**Exercise brief**
Copy the items below verbatim, starting at the line containing "The width and height of the screenshot is (1025, 426)." and ending with the line containing "pos(400,758)", inclusive.

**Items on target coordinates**
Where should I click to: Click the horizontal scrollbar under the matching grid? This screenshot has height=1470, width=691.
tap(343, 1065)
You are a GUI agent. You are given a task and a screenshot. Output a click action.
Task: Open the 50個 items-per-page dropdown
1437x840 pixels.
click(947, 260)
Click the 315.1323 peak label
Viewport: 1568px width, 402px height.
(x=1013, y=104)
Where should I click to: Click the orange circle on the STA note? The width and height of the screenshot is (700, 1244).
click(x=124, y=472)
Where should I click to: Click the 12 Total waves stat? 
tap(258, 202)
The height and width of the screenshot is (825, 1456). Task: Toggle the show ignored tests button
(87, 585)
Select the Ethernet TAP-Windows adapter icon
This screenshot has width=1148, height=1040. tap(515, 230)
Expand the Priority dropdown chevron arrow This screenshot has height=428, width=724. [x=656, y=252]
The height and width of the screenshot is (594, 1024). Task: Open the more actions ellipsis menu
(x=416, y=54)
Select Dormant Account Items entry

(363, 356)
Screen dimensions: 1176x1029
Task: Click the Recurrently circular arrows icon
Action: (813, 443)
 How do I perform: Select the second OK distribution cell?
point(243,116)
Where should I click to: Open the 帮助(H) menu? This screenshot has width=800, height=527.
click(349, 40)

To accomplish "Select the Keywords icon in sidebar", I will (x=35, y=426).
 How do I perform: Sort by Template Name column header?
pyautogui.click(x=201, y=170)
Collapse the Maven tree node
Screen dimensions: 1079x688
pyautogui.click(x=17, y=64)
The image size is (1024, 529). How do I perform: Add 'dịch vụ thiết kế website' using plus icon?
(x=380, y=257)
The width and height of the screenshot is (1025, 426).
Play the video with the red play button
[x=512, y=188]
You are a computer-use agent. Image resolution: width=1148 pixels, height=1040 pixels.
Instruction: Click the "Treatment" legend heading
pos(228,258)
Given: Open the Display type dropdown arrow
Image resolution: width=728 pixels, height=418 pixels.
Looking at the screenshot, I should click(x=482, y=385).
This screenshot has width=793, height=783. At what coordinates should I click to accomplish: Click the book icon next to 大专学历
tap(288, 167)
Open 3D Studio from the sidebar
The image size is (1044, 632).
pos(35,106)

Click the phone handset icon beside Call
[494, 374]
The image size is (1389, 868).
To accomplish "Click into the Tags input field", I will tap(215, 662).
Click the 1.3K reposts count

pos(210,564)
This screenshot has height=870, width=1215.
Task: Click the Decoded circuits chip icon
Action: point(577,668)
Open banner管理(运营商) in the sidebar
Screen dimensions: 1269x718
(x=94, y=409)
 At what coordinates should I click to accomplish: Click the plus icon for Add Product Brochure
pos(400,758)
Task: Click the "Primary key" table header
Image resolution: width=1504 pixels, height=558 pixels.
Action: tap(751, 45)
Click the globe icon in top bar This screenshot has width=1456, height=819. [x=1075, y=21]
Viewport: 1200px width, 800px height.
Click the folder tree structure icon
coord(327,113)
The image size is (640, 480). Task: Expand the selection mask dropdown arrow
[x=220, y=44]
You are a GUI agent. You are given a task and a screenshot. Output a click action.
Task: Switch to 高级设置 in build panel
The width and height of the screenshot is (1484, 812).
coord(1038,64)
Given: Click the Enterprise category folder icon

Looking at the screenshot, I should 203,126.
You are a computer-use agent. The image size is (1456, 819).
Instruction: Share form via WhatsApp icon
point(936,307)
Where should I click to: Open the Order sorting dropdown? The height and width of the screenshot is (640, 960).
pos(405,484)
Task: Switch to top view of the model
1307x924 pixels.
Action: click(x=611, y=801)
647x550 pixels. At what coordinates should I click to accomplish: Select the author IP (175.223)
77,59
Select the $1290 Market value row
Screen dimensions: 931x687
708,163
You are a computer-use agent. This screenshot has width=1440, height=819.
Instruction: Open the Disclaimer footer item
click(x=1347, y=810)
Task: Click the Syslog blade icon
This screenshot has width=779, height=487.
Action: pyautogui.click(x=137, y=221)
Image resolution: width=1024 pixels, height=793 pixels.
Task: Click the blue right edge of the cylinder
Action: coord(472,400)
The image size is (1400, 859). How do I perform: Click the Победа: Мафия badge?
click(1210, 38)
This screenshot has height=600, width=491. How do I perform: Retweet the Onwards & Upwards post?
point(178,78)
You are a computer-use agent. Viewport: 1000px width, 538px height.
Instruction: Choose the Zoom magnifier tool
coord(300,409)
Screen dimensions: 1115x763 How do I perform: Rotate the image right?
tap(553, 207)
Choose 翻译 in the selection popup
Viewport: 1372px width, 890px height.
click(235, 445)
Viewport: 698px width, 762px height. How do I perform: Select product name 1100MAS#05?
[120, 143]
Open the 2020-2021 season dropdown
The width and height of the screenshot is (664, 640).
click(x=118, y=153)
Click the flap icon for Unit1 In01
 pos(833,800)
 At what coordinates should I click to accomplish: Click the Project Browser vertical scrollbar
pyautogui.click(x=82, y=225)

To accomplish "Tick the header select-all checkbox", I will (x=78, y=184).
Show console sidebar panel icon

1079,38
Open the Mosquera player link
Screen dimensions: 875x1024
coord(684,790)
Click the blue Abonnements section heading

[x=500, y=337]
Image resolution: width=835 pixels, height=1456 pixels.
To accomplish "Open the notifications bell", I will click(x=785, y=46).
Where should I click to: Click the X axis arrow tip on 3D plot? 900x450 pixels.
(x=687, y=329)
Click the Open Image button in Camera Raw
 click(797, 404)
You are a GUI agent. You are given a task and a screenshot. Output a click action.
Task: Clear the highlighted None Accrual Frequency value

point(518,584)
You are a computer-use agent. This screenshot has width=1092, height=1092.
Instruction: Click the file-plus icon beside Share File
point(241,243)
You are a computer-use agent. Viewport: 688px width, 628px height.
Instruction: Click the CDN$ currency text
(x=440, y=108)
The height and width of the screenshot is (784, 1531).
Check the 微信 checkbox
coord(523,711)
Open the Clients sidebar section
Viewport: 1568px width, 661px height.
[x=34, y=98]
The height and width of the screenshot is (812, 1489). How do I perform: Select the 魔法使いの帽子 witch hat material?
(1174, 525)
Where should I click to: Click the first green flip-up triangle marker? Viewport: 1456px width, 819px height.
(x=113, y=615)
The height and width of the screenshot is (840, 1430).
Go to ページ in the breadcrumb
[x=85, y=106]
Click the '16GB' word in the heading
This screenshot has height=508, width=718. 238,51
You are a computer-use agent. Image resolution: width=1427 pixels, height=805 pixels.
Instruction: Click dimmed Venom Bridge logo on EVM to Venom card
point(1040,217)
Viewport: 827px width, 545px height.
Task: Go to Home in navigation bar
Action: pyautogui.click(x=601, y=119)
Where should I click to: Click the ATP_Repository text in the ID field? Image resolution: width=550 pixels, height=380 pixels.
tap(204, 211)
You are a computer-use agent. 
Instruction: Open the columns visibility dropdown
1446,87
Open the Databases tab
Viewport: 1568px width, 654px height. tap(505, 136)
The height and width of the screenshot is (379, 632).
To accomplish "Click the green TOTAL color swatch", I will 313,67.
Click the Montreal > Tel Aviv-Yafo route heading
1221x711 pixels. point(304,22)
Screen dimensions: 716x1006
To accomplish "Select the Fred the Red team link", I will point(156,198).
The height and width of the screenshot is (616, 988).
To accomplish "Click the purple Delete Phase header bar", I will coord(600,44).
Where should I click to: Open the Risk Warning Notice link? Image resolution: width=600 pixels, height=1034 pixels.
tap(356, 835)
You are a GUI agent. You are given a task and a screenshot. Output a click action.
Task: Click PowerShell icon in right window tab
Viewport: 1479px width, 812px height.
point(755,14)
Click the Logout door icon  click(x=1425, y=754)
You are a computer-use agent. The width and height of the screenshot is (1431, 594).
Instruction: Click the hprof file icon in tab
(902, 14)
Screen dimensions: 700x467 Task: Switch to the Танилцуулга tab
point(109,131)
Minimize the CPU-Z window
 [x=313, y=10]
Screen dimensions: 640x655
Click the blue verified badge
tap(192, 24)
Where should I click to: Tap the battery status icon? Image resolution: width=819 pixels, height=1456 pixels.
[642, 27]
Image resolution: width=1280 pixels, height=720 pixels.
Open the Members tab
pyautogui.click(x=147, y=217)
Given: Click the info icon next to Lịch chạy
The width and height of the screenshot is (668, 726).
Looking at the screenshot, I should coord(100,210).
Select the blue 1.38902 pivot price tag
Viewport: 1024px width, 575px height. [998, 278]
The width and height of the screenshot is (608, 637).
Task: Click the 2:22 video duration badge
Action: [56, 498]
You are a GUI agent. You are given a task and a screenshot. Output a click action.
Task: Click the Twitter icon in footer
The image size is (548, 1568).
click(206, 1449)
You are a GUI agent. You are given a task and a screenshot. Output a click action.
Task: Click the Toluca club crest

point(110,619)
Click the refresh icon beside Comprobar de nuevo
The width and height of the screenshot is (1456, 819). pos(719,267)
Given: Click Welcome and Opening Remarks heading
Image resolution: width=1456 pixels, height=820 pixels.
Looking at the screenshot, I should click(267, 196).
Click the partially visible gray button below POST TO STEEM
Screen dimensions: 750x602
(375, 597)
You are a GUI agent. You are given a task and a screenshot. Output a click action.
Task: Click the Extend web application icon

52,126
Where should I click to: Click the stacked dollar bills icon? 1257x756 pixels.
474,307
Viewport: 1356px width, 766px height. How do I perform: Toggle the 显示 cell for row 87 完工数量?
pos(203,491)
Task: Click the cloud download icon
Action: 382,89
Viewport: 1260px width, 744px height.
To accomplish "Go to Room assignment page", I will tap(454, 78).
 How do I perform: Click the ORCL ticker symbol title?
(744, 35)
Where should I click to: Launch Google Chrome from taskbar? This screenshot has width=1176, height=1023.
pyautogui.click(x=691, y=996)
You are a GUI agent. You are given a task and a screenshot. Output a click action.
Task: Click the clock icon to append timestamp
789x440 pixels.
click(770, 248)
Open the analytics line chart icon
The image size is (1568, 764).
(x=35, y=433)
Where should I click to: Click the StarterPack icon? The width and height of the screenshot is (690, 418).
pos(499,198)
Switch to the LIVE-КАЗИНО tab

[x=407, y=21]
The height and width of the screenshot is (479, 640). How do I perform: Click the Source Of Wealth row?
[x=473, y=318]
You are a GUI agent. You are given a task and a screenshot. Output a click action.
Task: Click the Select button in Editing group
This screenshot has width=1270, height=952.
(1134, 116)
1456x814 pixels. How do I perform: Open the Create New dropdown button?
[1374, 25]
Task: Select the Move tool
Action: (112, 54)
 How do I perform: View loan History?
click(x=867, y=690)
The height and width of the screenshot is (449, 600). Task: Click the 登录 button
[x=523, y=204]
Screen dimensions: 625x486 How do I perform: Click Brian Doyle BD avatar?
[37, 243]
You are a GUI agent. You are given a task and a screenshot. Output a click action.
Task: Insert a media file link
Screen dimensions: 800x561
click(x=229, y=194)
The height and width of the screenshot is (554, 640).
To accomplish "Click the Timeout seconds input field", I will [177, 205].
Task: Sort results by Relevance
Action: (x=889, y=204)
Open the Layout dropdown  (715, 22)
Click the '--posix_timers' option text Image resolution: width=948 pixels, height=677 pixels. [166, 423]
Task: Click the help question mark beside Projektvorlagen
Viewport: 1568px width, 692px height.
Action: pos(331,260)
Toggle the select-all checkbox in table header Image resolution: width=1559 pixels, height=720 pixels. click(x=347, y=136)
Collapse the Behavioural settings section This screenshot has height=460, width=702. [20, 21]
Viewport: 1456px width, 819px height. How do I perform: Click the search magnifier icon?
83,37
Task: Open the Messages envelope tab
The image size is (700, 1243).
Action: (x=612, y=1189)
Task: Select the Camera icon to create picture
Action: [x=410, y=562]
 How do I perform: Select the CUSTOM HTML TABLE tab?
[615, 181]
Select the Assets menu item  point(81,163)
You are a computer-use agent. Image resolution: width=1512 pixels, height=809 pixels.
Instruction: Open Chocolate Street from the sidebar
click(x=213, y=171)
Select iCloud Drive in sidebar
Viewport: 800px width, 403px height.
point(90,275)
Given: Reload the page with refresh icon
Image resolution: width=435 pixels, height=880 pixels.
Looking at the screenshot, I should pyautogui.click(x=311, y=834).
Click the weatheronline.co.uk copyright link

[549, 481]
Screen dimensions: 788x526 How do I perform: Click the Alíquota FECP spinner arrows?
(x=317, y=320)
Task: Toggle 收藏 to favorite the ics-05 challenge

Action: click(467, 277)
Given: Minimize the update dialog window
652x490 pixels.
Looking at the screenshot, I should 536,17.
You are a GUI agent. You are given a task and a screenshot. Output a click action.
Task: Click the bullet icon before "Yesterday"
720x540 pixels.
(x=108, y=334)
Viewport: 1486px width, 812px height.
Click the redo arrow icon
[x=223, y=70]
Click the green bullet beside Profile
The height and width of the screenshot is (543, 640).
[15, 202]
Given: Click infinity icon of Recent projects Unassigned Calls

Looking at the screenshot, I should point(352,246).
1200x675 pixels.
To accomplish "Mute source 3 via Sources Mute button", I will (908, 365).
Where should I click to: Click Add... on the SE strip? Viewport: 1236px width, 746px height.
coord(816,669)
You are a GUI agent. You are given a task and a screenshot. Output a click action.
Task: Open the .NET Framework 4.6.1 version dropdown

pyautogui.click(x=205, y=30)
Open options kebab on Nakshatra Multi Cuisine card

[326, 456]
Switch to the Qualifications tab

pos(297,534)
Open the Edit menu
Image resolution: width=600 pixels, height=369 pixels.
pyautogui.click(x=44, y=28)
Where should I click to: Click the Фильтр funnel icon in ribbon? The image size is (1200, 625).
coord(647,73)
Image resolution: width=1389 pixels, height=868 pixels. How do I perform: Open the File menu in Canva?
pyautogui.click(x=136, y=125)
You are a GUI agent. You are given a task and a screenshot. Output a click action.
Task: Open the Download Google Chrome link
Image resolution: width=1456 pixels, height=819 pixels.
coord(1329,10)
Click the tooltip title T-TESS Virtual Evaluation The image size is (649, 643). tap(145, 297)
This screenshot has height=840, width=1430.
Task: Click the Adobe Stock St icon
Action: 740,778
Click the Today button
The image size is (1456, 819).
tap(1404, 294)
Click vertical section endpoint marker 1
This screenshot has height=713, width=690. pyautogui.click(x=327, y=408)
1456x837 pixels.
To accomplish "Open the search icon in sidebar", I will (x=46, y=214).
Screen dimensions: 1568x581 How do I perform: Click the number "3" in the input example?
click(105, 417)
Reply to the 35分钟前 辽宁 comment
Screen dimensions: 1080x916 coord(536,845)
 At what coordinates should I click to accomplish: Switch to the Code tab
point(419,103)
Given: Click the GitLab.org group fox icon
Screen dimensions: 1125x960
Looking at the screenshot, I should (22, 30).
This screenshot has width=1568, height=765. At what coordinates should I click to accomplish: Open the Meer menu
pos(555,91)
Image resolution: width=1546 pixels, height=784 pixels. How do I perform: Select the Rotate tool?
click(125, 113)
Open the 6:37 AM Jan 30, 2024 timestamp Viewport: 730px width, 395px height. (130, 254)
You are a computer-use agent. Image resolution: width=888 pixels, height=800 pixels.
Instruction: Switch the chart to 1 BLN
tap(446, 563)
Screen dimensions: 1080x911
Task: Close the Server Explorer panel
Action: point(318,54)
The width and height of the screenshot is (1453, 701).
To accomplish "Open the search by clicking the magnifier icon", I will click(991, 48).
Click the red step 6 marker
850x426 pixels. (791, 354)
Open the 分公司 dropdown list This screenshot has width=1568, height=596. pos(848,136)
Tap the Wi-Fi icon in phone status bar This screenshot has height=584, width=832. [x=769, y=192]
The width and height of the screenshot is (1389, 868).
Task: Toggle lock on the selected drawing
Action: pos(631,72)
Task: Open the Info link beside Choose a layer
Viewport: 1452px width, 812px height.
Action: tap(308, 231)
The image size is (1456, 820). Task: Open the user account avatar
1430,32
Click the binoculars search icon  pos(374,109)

**Output for this exercise**
The width and height of the screenshot is (1025, 426).
Play the video with the red play button
[x=512, y=188]
You are a computer-use agent. Image resolution: width=1148 pixels, height=1040 pixels.
Instruction: Click the "Treatment" legend heading
pos(228,258)
Given: Open the Display type dropdown arrow
Image resolution: width=728 pixels, height=418 pixels.
Looking at the screenshot, I should click(x=482, y=385).
This screenshot has width=793, height=783. At what coordinates should I click to accomplish: Click the book icon next to 大专学历
tap(288, 167)
Open 3D Studio from the sidebar
The image size is (1044, 632).
pos(35,106)

Click the phone handset icon beside Call
[494, 374]
The image size is (1389, 868).
To accomplish "Click into the Tags input field", I will tap(215, 662).
Click the 1.3K reposts count

pos(210,564)
This screenshot has height=870, width=1215.
Task: Click the Decoded circuits chip icon
Action: point(577,668)
Open banner管理(运营商) in the sidebar
Screen dimensions: 1269x718
(x=94, y=409)
 At what coordinates should I click to accomplish: Click the plus icon for Add Product Brochure
pos(400,758)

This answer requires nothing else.